It's only the beginning of June, and up on the hill the plants are already struggling. Rhubarb has died. Aronia are trying their best but their leaves are curling up and drying out. The apricot tree still looks good, but it's surrounded by other plants specifically to keep the root-zone cool. I couldn't do that with all the plants.
I was going to put two more dwarf fruit trees up there this spring but I couldn't justify the cost and my experiment failed miserably (I didn't get the serviceberry seedlings I expected, so no grafting of fruit-trees onto serviceberry rootstock).
Once the canopy is in place it should bring the temperature down considerably in that area, which will allow more plants to thrive. I covered the whole thing with mulch last fall, and it worked for a while, but in certain areas the bare soil (sand) has been uncovered by the wind and in other areas the water doesn't spread.
I am learning about berms and swales firsthand.
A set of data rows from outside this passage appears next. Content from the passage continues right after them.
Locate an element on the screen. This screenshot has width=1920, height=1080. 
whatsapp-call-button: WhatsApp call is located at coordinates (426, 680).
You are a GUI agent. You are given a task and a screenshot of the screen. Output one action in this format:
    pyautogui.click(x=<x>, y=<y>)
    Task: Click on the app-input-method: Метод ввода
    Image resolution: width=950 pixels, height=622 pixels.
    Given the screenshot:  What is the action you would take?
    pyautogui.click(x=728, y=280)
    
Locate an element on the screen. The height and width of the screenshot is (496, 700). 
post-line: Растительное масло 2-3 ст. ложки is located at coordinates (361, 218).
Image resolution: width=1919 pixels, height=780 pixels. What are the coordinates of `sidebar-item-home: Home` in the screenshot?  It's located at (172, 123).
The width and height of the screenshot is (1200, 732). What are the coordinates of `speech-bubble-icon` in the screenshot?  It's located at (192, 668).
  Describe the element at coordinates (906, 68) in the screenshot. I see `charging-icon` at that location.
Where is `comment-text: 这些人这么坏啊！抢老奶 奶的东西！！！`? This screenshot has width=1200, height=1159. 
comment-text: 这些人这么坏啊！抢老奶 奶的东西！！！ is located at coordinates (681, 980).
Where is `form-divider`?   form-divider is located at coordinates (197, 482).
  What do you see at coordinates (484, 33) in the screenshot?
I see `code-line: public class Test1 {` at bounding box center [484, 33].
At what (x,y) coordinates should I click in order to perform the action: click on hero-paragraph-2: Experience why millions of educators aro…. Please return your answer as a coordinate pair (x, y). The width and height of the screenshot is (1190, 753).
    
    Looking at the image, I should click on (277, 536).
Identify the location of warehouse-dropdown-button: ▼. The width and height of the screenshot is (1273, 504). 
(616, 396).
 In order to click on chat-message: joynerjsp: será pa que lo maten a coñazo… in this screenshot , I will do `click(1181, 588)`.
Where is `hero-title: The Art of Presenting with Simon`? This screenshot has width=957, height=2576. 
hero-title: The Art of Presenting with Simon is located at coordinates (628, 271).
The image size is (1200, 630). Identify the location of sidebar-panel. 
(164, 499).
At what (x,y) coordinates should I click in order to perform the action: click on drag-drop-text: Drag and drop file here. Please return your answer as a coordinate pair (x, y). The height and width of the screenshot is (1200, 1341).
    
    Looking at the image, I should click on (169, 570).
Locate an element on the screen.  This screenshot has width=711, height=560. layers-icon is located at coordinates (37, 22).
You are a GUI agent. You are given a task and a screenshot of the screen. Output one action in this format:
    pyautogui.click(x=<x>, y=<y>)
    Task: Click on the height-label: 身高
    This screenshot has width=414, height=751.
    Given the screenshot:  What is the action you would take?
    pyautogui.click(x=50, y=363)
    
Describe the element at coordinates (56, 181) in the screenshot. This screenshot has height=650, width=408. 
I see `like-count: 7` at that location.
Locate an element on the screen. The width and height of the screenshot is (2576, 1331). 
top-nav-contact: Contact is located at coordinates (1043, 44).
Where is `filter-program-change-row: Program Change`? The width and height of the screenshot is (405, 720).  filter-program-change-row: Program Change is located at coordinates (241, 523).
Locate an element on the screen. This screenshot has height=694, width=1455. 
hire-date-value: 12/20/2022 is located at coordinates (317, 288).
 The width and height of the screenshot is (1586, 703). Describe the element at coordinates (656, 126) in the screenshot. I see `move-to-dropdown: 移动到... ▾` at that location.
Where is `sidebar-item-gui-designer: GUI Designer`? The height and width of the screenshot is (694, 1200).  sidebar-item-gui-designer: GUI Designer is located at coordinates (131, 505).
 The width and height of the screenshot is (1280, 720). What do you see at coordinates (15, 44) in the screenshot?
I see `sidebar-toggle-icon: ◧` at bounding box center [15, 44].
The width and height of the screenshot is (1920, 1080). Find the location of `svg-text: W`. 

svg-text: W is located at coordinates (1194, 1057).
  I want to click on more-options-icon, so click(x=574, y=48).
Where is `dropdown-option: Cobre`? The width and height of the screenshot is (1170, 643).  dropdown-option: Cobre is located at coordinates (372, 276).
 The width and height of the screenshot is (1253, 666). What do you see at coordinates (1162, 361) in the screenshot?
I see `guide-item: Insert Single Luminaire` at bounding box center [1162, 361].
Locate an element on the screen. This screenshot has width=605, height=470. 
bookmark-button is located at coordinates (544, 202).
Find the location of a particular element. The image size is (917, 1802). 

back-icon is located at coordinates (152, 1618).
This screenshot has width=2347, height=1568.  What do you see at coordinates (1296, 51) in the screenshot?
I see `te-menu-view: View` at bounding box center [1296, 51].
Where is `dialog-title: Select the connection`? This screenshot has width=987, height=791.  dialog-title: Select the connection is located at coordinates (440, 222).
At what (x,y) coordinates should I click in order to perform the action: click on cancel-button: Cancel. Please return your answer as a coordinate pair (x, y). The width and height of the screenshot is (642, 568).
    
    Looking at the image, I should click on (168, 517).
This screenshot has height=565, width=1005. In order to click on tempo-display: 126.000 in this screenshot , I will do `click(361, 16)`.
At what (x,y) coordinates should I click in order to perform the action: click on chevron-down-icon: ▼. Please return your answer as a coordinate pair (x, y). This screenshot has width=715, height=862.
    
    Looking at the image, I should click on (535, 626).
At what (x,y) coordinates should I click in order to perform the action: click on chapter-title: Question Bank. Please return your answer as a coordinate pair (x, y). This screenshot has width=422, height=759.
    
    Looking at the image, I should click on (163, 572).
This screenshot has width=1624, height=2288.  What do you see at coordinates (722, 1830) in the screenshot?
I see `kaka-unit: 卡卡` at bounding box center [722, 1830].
Namely, any bump or crevasse in the ground will STOP the water flow. I didn't even out the area up on the hill, didn't dig or really change the topography in any way, so there are rocks that divert the water, patches of tree roots that divert the water, places where the water pools rather than flowing because of soil composition. The path I put in, paving stones only two inches thick, stops all water flow. So either I can remove the path (which I don't want to do) or I can plant much more drought tolerant plants on the downhill side.
It's a work in progress. I dug up the elderberry and planted it in a pot so it can recover. It was literally dying up there, and when I dug down to take it out I learned why. I'd deliberately planted it right by a bunch of logs, under the assumption that the logs would hold water and feed it back into the soil as the soil dries out. Unfortunately what seems to be happening is that the logs absorb all the water from the surrounding soil (they're covered with fungus hyphae) and never give anything back. There are also rocks, so the rootball of the elderberry was crammed into this tiny little space less than 6 inches across in totally dry soil.
It occurred to me this morning that the majority of what I have up there right now are spring plants--greens, rhubarb, etc. Most everything can be expected to die back by late spring/early summer, leaving the soil (again!) unprotected from the worst of the sun. I need to plant summer and fall food bearing perennials (if I can afford any) so the space fills in when the spring plants die back in the heat.
This week I'll transplant a couple of echinacea seedlings and scatter beans around. And melons. And nasturtiums. Maybe that will help.